I fell in love in Barcelona. From the generosity of the people to the saliva-inducing food, the heart palpitations didn’t seem to stop — and I say this in the best way possible.

Barcelona is fast-paced, and I seemed to be searching food blogs for hours prior to leaving my hotel in Las Ramblas, Le Meridien, just to keep up. Though I found that sometimes, stumbling upon food markets or walking down cobblestone paths led you to places not even food blogs could let you know about. Therefore, my days started off the same: wandering through La Boqueria.

I was lucky enough to have the famous market only a few blocks from my hotel. Originally, I was nervous to venture into a place with the stigma of being a tourist trap. But man, if anywhere is meant to be a wonderful trap to walk into, it was this one.

La Boqueria 

It became customary over our week-long stay to get our first cup of coffee of the day here, along with the classic bocadillo sandwiches Barcelona is notorious for. With the bread made fresh daily and salami sliced by hand, I’d speed walk to the market every morning.

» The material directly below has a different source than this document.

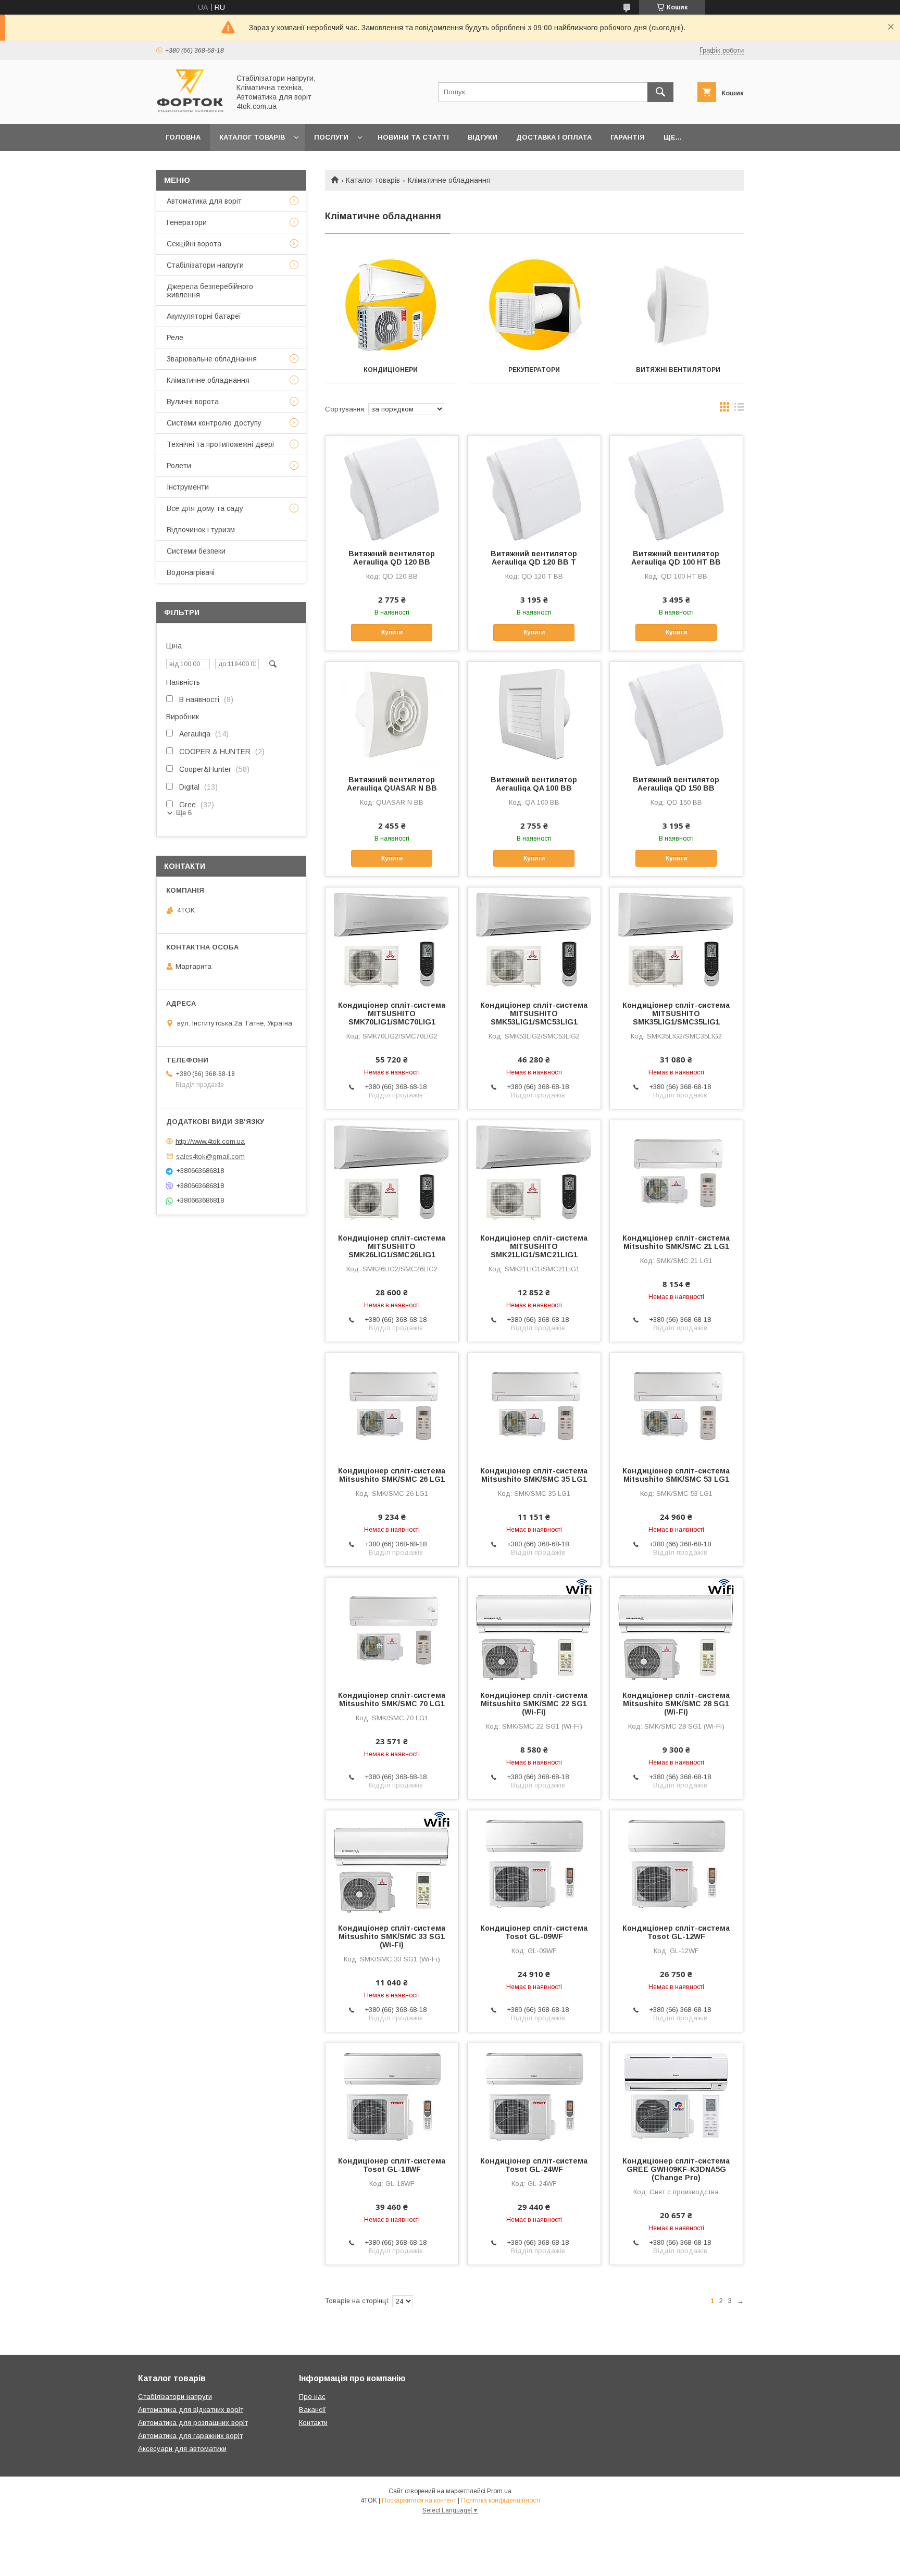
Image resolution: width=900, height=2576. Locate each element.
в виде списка (739, 409)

As I traipsed through the vendors, taking in the 7 a.m. set-up, I'd be fascinated by the family-owned shops — some of which date back a 100 years.


I gave into the Instagram craze and took a taxi to Brunch & Cake by the Sea after seeing my friends — traveling abroad at the time — raving about the organic goodness that awaited them near Barceloneta.

The premise of the restaurant is to provide a twist on classic brunch favorites and do it in an even healthier, sustainable way. Therefore, my meal included a guacamole injection needle. Must I say more?


If you do one thing while in Barcelona, it must be this: hunt down the paella. Don’t waste your money on paellas sold in the tents on Las Ramblas though — oftentimes, they’re frozen and heated in microwaves for tourists who don’t know the difference. I made it my mission to bask in the sangria perfectly paired with the simple yet complex with spice rice dish.

Xiringuito Escriba

My gaw. The sea view had already prepped me for an enjoyable experience, but with the introduction of their famed paella negra, which adds squid ink to the rice for its color, and the look of the unveiling of each dish, I was drooling so much I'd ordered two separate paellas for good measure.


Paella de marisco

Jorge Franganillo on Flickr

If it wasn't for a nightly stroll in search of churros con chocolate, I might have passed this little hole in the wall located in Carrer del Carme. With a projected 30-minute to an hour wait, I was originally hesitant due to near-starvation. Though as I stepped out, paella was being brought out from the kitchen and the sweet aroma of its vegetable base and Spanish red peppers brought me back in. As I waited at the bar, local musicians walked through the restaurant playing Venezuelan music. I was won over before I was seated.

El Nacional

One of my absolute favorites of the trip. Now, this one is slightly difficult to find due to its hidden location. The GPS will take you to a ZARA and then tell you you’ve arrived while next to a white wall. It’s buried in a little nook between buildings, where most likely, a chef will greet you with a nice puff of smoke from their Marlboro. But that just adds to the experience.

This place is a boujee food court of sorts, where you can go from appetizers to tapas to an expensive steak meal. But I came for the tapas and then proceeded to order everything off the menu of La Taperia. And of course, I indulged in one of Spain’s classic beers: Estrella Damm. Here I learned the Spanish tradition of “Pan con Tomate,” or tomato toast, where ripe cherry tomatoes are squeezed onto bread and topped with a little oil and garlic. Word of advice, don't forget the patatas bravas.


When in Barcelona, trust the signs that's tell you to just walk and eat. While venturing through the windy roads that lead away from the main roads and are taken over by cyclists and random bursts of music, La Fabrica came into view, offering much needed empanadas. The options of criollo picante and the jamon y queso were the greatest segue one could have toward their vast menu.


In Rocambolesc, customers are taken back to a Willy Wonka ice cream factory of sorts. As the ice cream of shop of Jordi Roca, world famous pastry chef, it thrives on being unconventional, with popsicles made in custom molds, from Darth Vader to the nose of Roca himself.

I opted for vanilla with brownies, chocolate sauce, chocolate scrapings and a little bit of cookie dough to see if even the classic straightforward was good. Reader, it was.

From a combination of food blogs to asking locals on the street and the taxi drivers their favorite places to go out, I felt complete. In this city, it was established the sights accompany great food. The only disappointment experienced is I wasn't there during a Barcelona-Madrid game. Though no worries Barcelona, I'll be back soon.